Cristina Bicchieri

Director
S.J.P. Harvie Professor of Social Thought and Comparative Ethics; Professor of Philosophy and Psychology (SAS) and Legal Studies (Wharton); Head, Behavioral Ethics Lab; Director, Master of Behavioral and Decision Sciences; Founder, Penn Social Norms Group

Ph.D. Cambridge University

Laurea (Summa cum Laude) University of Milano

She is the author of several books including Norms in the Wild: How to Diagnose, Measure and Change Social NormsThe Grammar of Society: the Nature and Dynamics of Social Norms;  Rationality and Coordinationand Ragioni per Credere, Ragioni per Fare. Convenzioni e Vincoli nel Metodo Scientifico. She has edited 5 volumes, including The Logic of StrategyThe Dynamics of Norms and Knowledge, Belief, and Strategic Interaction. Professor Bicchieri came on as Director of the PPE Program in 2005.

Research Interests: 

My intellectual affinities lie at the border between philosophy, game theory and psychology. My primary research focus is on judgment and decision making with special interest in decisions about fairness, trust, and cooperation, and how expectations affect behavior. A second research focus examines the nature and evolution of social norms, how to measure norms and what strategies to adopt to foster social change. This research is more applied, and forms the core of the newly created Penn Social Norms Group (PennSONG). A third, earlier research focus has been the epistemic foundations of game theory and how changes in information affects rational choices and solutions.
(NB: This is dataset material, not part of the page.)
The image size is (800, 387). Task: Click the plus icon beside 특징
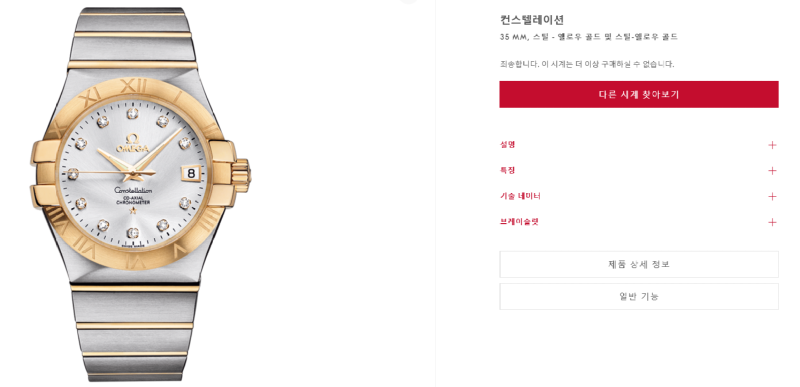[x=772, y=171]
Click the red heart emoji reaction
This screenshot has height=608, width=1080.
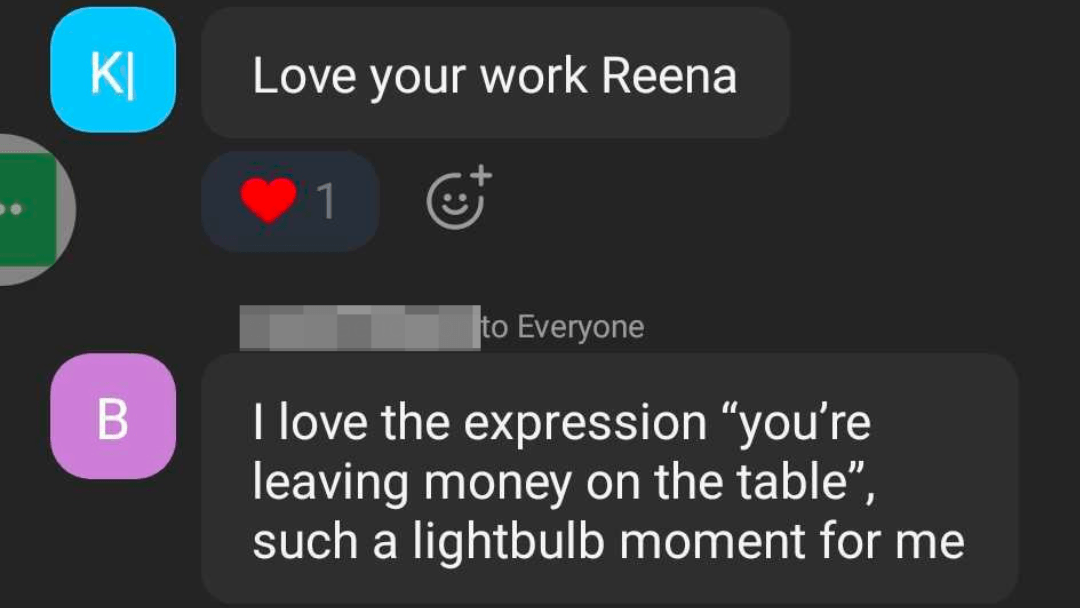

  • In my work on norms, I have designed behavioral experiments aimed at testing several hypotheses based on the theory of social norms that I developed in my book, The Grammar of Society: the Nature and Dynamics of Social Norms (Cambridge University Press, 2006). The experimental results show that most subjects have a conditional preference for following pro-social norms. Manipulating their expectations causes major behavioral changes (i.e., from fair to unfair choices, from cooperation to defection, etc.). One of the conclusions we may draw is that there are no such things as stable dispositions or unconditional preferences (to be fair, reciprocate, cooperate, and so on). Another is that policymakers who want to induce pro-social behavior have to work on changing people's expectations about how other people behave in similar situations. These results have major consequences for our understanding of moral behavior and the construction of better normative theories, grounded on what people can in fact do.  
  • My consulting and training work with UNICEF, the Gates foundation, the World Bank, DFID and other organizations led me to develop measures of social norms in the field. Sanitation and corruption are two major consulting areas. Most of my group's consulting work consists in developing specific measures, advising on effective interventions, and monitoring sustainability. I have developed a Penn-UNICEF Coursera on Social Norms, and my new book, Norms in the Wild: how to Diagnose, Measure and Change Social Norms (Oxford University Press, 2016) collects my thoughts and experiences from the field work I have been engaged in.    
  • The nature and dynamics of social norms studies how norms may emerge and become stable, why an established norm may suddenly be abandoned, how is it possible that inefficient or unpopular norms survive, and what motivates people to obey norms. In order to answer some of these questions, I have combined evolutionary and game-theoretic tools with models of decision making drawn from cognitive and social psychology. A recent interest is modeling the role of trendsetters in social change, and how trendsetters' characteristics interact with social structures.
  • My earlier (but never completely abandoned) research focus was the epistemic foundations of game theory. I am presently working on modeling normative expectations, and equilibria based on them. In my past work, I have analyzed the consequences of relaxing the 'common knowledge' assumption in several classes of games. My contributions include axiomatic models of players' theory of the game and the proof that -- in a large class of games -- a player's theory of the game is consistent only if the player's knowledge is limited. An important consequence of assuming bounded knowledge is that it allows for more intuitive solutions to familiar games such as the finitely repeated prisoner's dilemma or the chain-store paradox. I have also been interested in devising mechanical procedures (algorithms) that allow players to compute solutions for games of perfect and imperfect information. Devising such procedures is particularly important for Artificial Intelligence applications, since interacting software agents have to be programmed to play a variety of 'games'.